= SOURCE PASSAGE =
------------------------

# No escape harness?



## lmperez (Sep 7, 2011)

So today my little Lucca decided he did not want to go into the groomers today so he pulled back and sliped out of his harness into the parking lot near a very busy street. I grabbed him quickly so he never moved far from me but it could have been a very bad situation. I was wondering if anyone has any ideas on a good harness that they can't slip out of? I am looking and considering the Webmaster by Ruffware. Any thoughts it is a little pricy but if it works I am willing to pay the price.


----------



## liljaker (Aug 6, 2011)

OMG, that's what happened to Sunny when he was with a walker. But, he actually slipped and ran and made it 3 miles. Long story........another thread, but I am so glad you got him. He is a toy? Sunny is mini but slim neck and very agile. I have a Puppia (sp?) that is stretchy and fits like a comfy vest but is a harness. I also purchased several of the leash type harnesses, and they just don't look that comfortable.


----------



## lmperez (Sep 7, 2011)

liljaker said:


> OMG, that's what happened to Sunny when he was with a walker. But, he actually slipped and ran and made it 3 miles. Long story........another thread, but I am so glad you got him. He is a toy? Sunny is mini but slim neck and very agile. I have a Puppia (sp?) that is stretchy and fits like a comfy vest but is a harness. I also purchased several of the leash type harnesses, and they just don't look that comfortable.


Sunny is beautiful!! Lucca is a mini also. I think he was as shocked as I was so he kind of just stood there looking at me. I was so scared as one time when I was there a lady did not have her dog on a leash and I watched in horror as cars zoomed by. Thank goodness they were able to catch the dog and he was safe. I thought I had carefully picked out a safe harness, but I guess not. I will have to look into the puppia. I think I will put on a back up system. A martingle tethered to the harness loop so if he slips out of the harness I will still have the collar as back up. Hard to explain but I think it will work.


----------



## liljaker (Aug 6, 2011)

Check out the puppia Puppia harness, puppia clothing, puppia leashes here is one site that carries them. They are comfy too. Sunny now only wears martingale (you can see in middle pic). The blue collar in the left one was the one he slipped out of. Didn't help he didn't like the walker and has no interest with anyone coming in to take him anywhere while Mom is at work. I have had him 5 months; was a rehome from a breeder in Canada - short show career and then a "ladies' man" stud dog.


----------



## liljaker (Aug 6, 2011)

Imperez: I would mention, however, that it would help to take him to try them on. One I ordered following the sizing/measurement was way too small. They are very small breed sizing, so the size that fits him is a Large. He is 14 3/4" high, about 18 lbs, 12" neck and 20" girth if that helps. The large is great. All the store had was an orange with black trim so he looks like a referee!


----------



## lmperez (Sep 7, 2011)

liljaker said:


> Check out the puppia Puppia harness, puppia clothing, puppia leashes here is one site that carries them. They are comfy too. Sunny now only wears martingale (you can see in middle pic). The blue collar in the left one was the one he slipped out of. Didn't help he didn't like the walker and has no interest with anyone coming in to take him anywhere while Mom is at work. I have had him 5 months; was a rehome from a breeder in Canada - short show career and then a "ladies' man" stud dog.


JUst love his face. So pretty! Thanks for the link. I'll check it out!


----------

------------------------

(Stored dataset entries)
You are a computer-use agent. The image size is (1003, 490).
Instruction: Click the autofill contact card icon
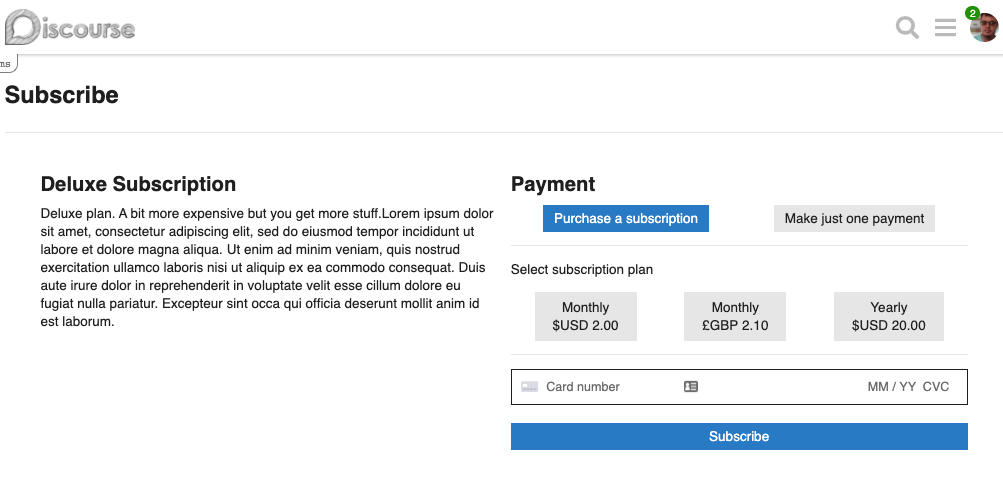coord(691,386)
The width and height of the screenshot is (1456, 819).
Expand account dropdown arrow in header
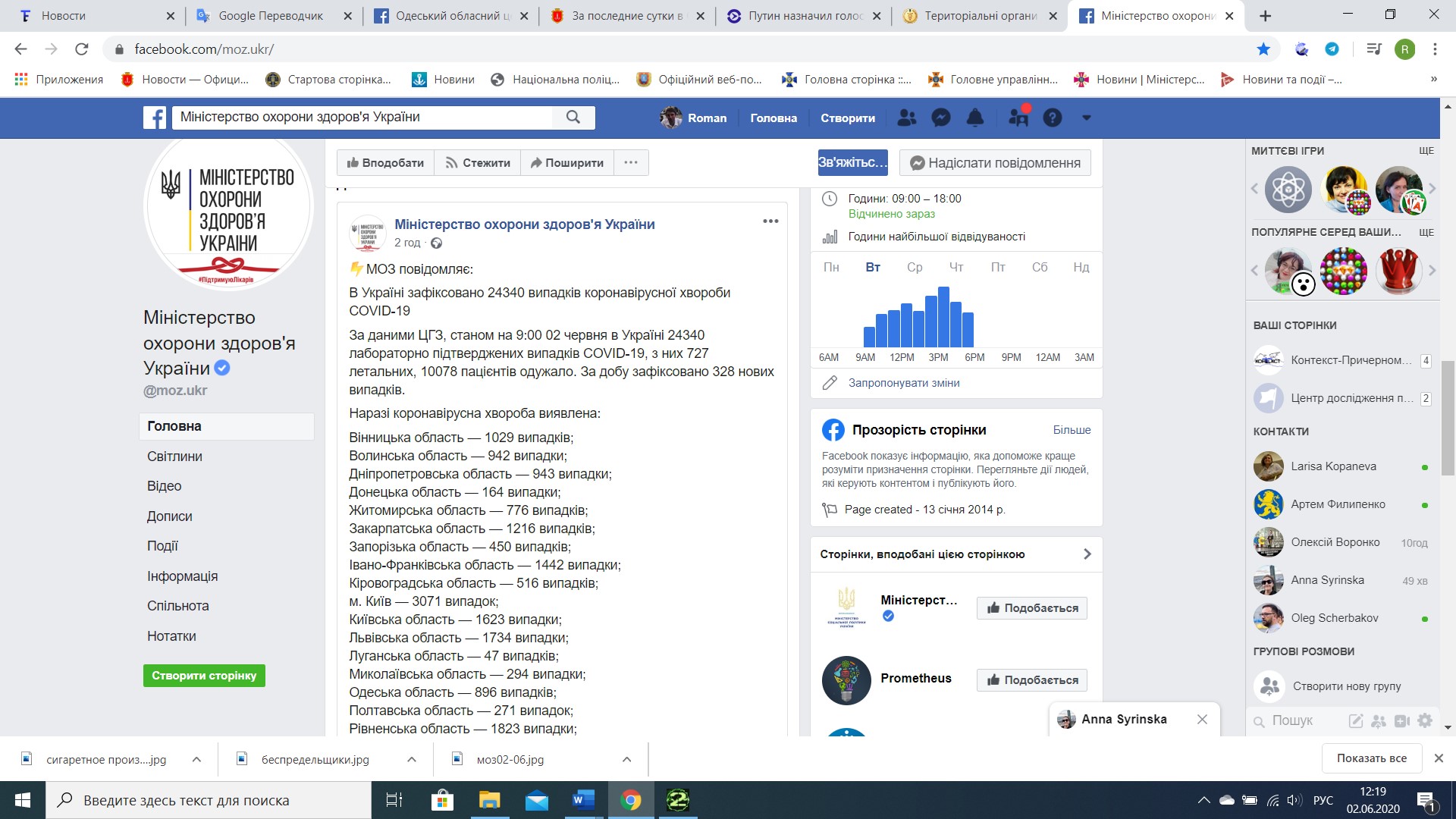point(1086,118)
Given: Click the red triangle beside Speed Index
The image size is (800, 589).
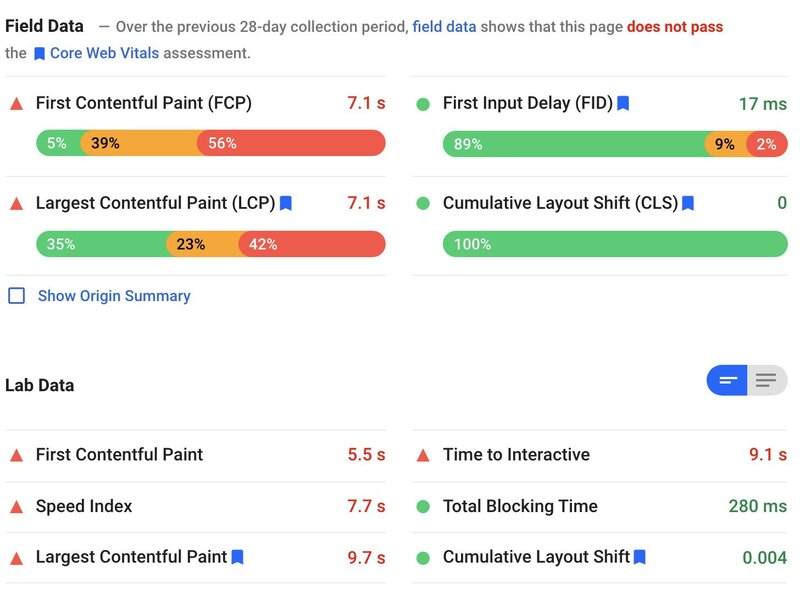Looking at the screenshot, I should pyautogui.click(x=18, y=506).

------------------------

= EXERCISE OBJECTIVE =
In the forum thread about escape-proof harnesses, list each body measurement that liljaker gives for Sunny. These entries have nothing to do with the forum thread.

= REPLY =
- Height: 14 3/4"
- Weight: about 18 lbs
- Neck: 12"
- Girth: 20"